Debates have played an important role in Canadian elections, and it was there that Mr. Trudeau proved himself in 2015, helping to propel the Liberals from third-party status to government. This time he performed reasonably well, but as the front-runner was attacked on all sides.

He also chose not to participate in the debate on foreign affairs, despite the upheaval roiling global politics. That debate would have presented an opportunity to contrast his differences with Conservative Leader Andrew Scheer on an issue such as Brexit, which Mr. Scheer supported. Similarly, Canada’s relationship with the United States has been tested by the presidency of Donald Trump, and Mr. Trudeau could have pointed to the renegotiation of the North American free-trade agreement as a success. Instead, foreign policy received scant attention.

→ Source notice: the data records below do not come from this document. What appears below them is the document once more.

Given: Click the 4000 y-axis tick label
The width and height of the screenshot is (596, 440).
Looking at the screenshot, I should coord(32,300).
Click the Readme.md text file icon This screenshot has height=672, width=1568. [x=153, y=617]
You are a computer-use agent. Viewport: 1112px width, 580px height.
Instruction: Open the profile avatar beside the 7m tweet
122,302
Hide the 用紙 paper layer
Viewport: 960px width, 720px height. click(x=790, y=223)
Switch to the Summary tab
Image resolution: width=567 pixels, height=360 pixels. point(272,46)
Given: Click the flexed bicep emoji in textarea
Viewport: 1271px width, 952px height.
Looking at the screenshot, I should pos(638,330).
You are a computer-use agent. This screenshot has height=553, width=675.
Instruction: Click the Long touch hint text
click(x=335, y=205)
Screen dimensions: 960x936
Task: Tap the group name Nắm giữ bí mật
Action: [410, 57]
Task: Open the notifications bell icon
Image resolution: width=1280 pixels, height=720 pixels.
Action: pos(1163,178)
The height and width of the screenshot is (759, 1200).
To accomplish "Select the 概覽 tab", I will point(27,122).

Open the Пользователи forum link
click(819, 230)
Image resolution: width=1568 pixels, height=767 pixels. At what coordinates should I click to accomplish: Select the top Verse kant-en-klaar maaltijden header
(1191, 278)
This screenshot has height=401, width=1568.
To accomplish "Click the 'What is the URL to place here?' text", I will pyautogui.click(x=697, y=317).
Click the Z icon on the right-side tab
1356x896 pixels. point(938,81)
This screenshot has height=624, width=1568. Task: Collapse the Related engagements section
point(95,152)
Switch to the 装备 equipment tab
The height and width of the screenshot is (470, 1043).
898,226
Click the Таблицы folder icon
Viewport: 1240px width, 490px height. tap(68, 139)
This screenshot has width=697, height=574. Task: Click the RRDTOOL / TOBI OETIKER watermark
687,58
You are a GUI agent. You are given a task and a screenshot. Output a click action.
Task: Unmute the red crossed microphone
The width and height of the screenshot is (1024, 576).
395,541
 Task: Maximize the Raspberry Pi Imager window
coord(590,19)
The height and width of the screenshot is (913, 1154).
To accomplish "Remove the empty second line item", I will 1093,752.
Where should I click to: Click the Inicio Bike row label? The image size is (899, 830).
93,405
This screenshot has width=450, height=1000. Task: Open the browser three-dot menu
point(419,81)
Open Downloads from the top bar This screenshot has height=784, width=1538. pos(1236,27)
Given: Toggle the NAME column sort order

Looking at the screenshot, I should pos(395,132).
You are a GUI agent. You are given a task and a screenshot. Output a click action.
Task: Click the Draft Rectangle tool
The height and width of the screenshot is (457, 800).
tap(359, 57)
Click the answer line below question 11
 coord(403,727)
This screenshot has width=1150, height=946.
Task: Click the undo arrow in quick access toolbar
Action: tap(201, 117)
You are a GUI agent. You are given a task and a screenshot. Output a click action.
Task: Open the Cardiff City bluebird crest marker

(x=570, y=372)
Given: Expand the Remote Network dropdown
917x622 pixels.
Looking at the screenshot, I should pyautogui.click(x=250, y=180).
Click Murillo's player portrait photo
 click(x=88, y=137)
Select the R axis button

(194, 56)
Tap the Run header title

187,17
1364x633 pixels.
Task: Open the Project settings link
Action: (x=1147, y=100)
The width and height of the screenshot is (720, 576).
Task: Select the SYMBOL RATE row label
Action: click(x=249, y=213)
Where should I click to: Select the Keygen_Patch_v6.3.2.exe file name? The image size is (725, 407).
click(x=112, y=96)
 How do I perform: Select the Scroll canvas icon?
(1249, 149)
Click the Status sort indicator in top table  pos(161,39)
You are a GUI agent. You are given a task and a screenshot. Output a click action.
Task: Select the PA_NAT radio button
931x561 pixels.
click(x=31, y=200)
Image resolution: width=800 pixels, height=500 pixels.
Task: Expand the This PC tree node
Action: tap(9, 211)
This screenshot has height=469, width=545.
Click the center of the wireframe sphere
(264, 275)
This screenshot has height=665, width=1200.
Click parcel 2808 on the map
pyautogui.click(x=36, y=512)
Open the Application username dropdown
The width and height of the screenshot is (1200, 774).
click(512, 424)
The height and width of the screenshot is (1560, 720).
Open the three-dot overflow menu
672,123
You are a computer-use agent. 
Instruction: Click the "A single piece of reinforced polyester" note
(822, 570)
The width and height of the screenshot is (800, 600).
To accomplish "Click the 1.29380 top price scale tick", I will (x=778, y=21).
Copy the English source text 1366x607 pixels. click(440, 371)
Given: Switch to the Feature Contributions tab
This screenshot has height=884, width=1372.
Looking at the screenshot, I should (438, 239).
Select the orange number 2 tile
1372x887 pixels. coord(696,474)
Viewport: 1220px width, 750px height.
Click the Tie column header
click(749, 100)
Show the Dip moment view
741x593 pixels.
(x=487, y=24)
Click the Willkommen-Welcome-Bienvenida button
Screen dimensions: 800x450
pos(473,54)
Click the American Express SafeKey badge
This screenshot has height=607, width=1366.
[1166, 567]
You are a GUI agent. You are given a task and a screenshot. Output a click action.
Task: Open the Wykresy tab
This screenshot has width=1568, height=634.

Heading into election day, the biggest question for Mr. Trudeau was whether Liberal voters and campaign volunteers would turn out the way they had in 2015. The excitement about Mr. Trudeau as a bright, young candidate with a new team went a long way then.

But this time the enthusiasm for Mr. Trudeau was more muted. The crowds were smaller and lukewarm at times, the questions about his leadership more persistent. Whereas he was once “just not ready,” as his opponents framed it, this time he was a “fraud and a phony,” in Mr. Scheer’s debate attack. The images of a younger Mr. Trudeau in blackface contrasted sharply with those of him opening his arms to Syrian refugees.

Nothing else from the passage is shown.